» Exercise goal
Leaving the pictures aside, repeat every line below exactly.

Dataset entries
[Start of section]

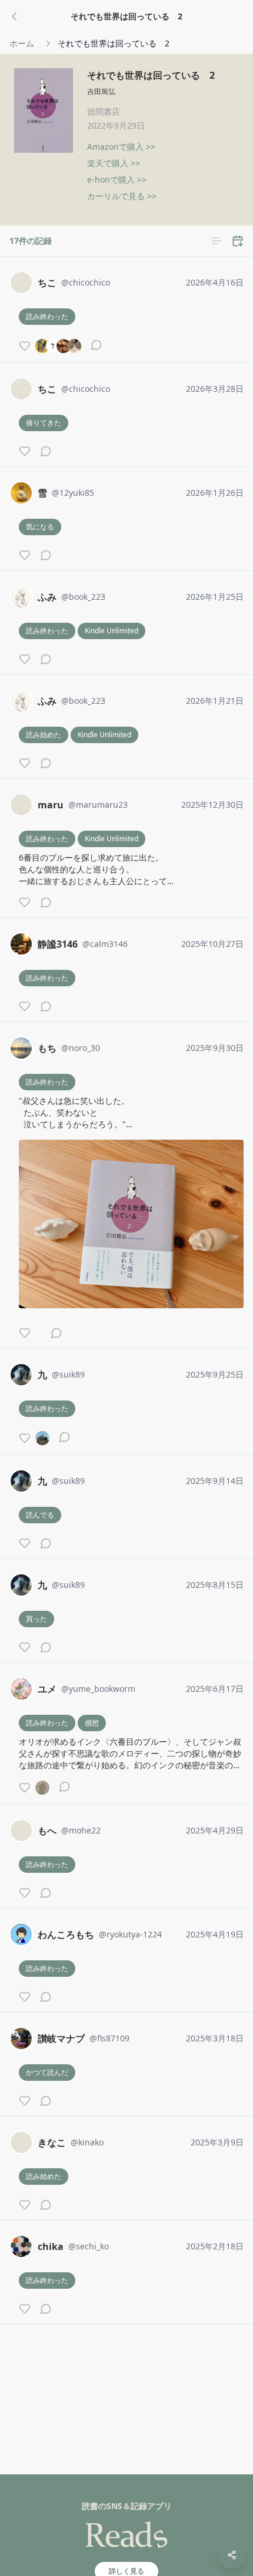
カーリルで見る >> (122, 195)
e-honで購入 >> (117, 179)
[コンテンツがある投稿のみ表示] (216, 241)
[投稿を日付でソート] (238, 241)
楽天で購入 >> (113, 163)
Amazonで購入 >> (121, 146)
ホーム (21, 43)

[End of section]

» Response to this task
カーリルで見る >> (122, 195)
e-honで購入 >> (117, 179)
[コンテンツがある投稿のみ表示] (216, 241)
[投稿を日付でソート] (238, 241)
楽天で購入 >> (113, 163)
Amazonで購入 >> (121, 146)
ホーム (21, 43)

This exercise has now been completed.